By Robert Frank
www.newscoverage.org
Baie d’Urfé councilors kept in the dark
Councilor Brian Manning has obtained Baie d’Urfé’s architectural plans for a proposed new town hall via an access to information (ATI) request as a private citizen.
“I finally received the plans after asking for them since I was elected,” he told The Suburban. “I also placed another request about the cost of all the plans, which is enormous. I have all the documents.”
Manning remained reluctant to share the documents, saying that a senior town official had warned him that it would violate the law to do so.
“I would like to release some of these documents but I was told that I can’t,” he said.
The official provided a page from the Access to Information Commission web site that referred to new, beefed up ATI rules that came into effect April 1, and suggested that he could not share the town hall information with any other individuals, because the town had provided it to him before April 1.
Another elected representative, Baie d’Urfé Councilor Peter Fletcher, also had to resort to access to information to obtain the town hall plans. He told The Suburban that other members of town council suggested that they were not public information.

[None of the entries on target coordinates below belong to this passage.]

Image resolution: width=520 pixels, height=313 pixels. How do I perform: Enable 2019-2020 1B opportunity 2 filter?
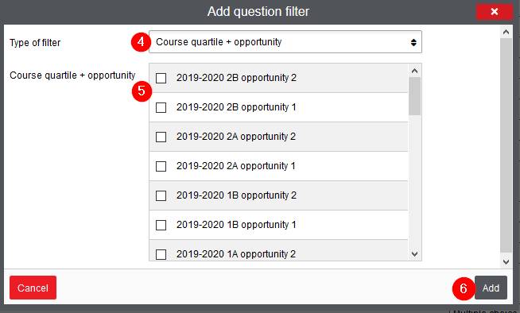pos(161,195)
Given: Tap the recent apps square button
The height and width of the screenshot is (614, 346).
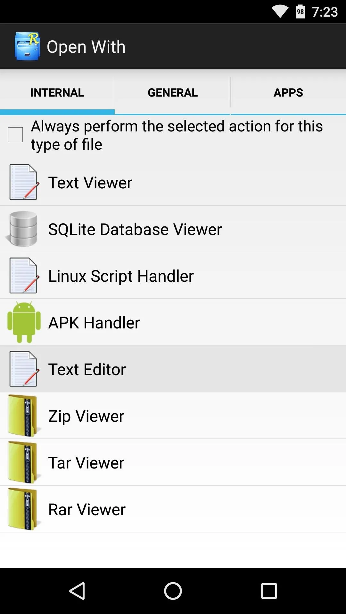Looking at the screenshot, I should tap(269, 591).
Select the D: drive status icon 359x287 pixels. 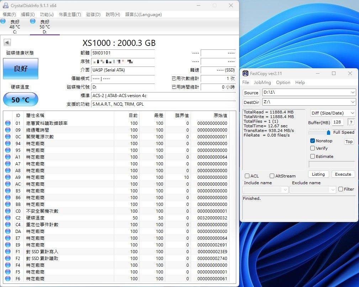pyautogui.click(x=33, y=21)
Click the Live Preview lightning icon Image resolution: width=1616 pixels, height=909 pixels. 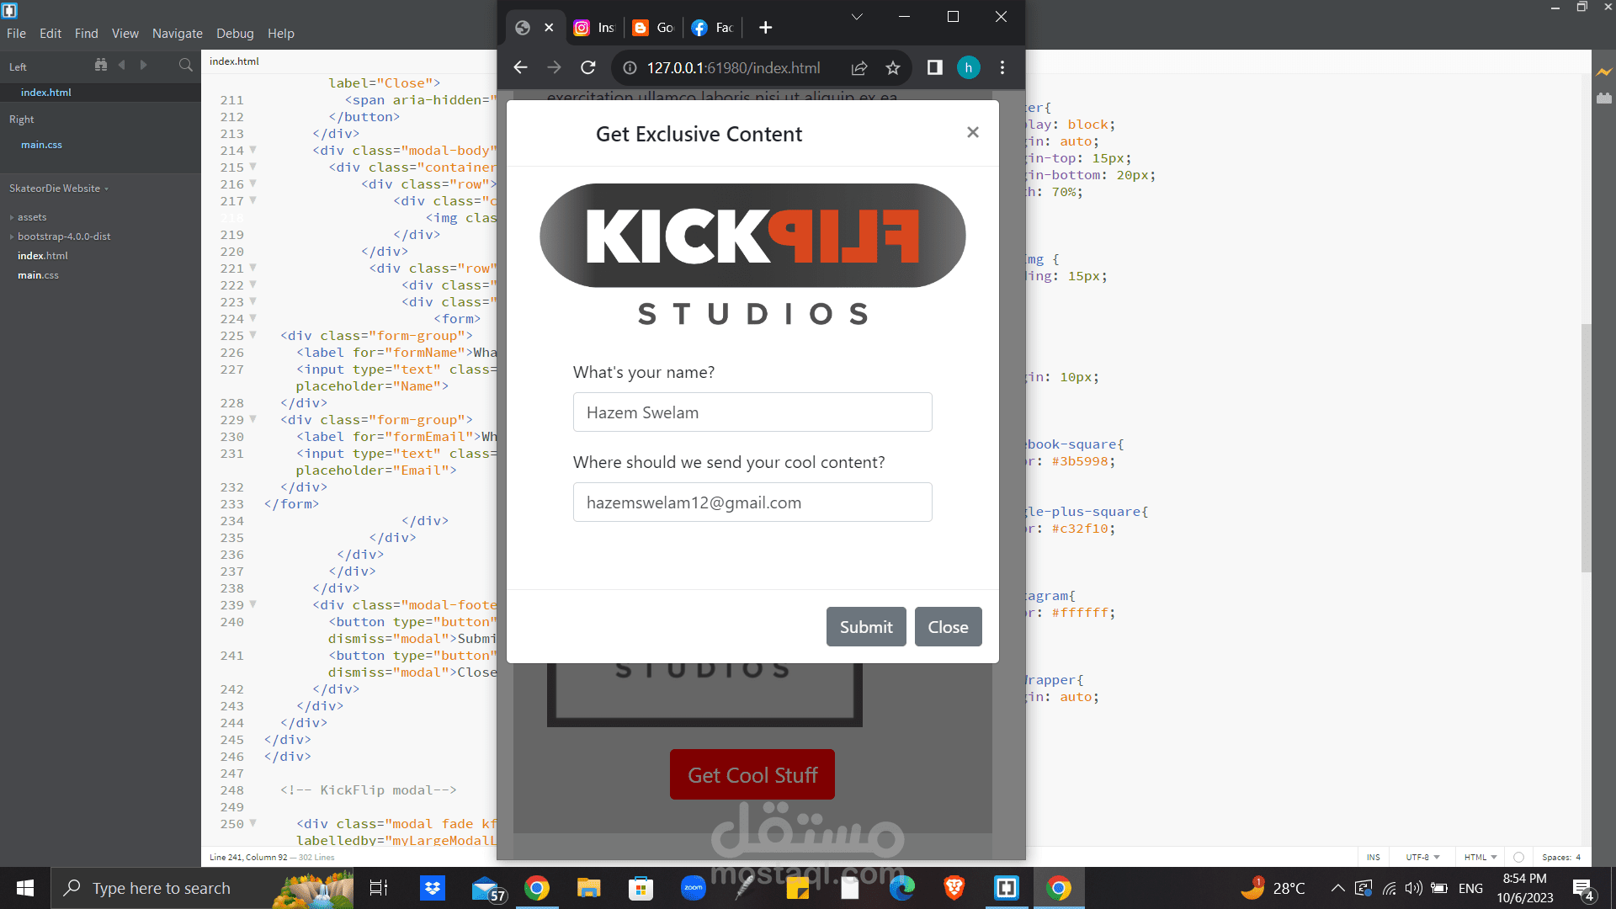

However, Access to Information Commission jurist Stéphanie Poullin-Régnié told The Suburban that Baie d’Urfé’s contention is unfounded.
“Once the city provides access to a document, it no longer has any control over it,” she said in a telephone interview. “The person who has obtained it through the ATI law can do whatever they want with it.”
Poullin-Régnié added that the April 1 rule that the Baie d’Urfé official cited to Manning was irrelevant, “because it doesn’t apply to municipalities.”
“I thought that whatever we need to make a decision – any kind of documents that would help us to decide on anything in town that we’re voting on – should be made available to us,” Manning said. “I presume that [Baie d’Urfé’s legal counsel] wasn’t talking about through the ATI route.”
Manning has had to file ATI requests to find out the rate of return that the town’s more than $8 million in deposits is earning.
“Seems like it’s well under one per cent,” he said.
“Should we be leaving this to the administration to manage?” Manning asked. “That’s what I feel has been done. The buck stops at city council, not with the administration.”
Mayor Maria Tutino failed to respond to The Suburban’s interview request during the past two weeks. In March, she told the newspaper that the town wants to be exempted from the province’s ATI law because it doesn’t have enough staff to respond to ATI requests.
She specifically objected to responding to a request from resident Gaetano Ionata for financial information. Two weeks ago, the Access to Information Commission ruled against the town of Prévost, which had objected to a similar ATI request.
At last month’s town council meeting, Tutino reportedly claimed that, during the past year, citizens in the audience had been unruly and had disrupted the proceedings. She also moved to bar Manning as well as Councilor Peter Fletcher from serving again as pro-mayor during her absence.
Fletcher, who had previously chaired a council meeting without incident, suggested that broadcasting council proceedings via the internet would help the public to make up its own mind about goings-on at the town hall.
“It would enable all elected officials to be held accountable without emotional or obscured interpretation,” he said in a statement. “Transparency can be improved in Baie d’Urfé. I will continue to voice my respectful opposition.”
Laval broadcast its first city council webcast last night, Pointe Claire has also just adopted the practice and Lester B. Pearson School Board has for many years webcast its council meetings.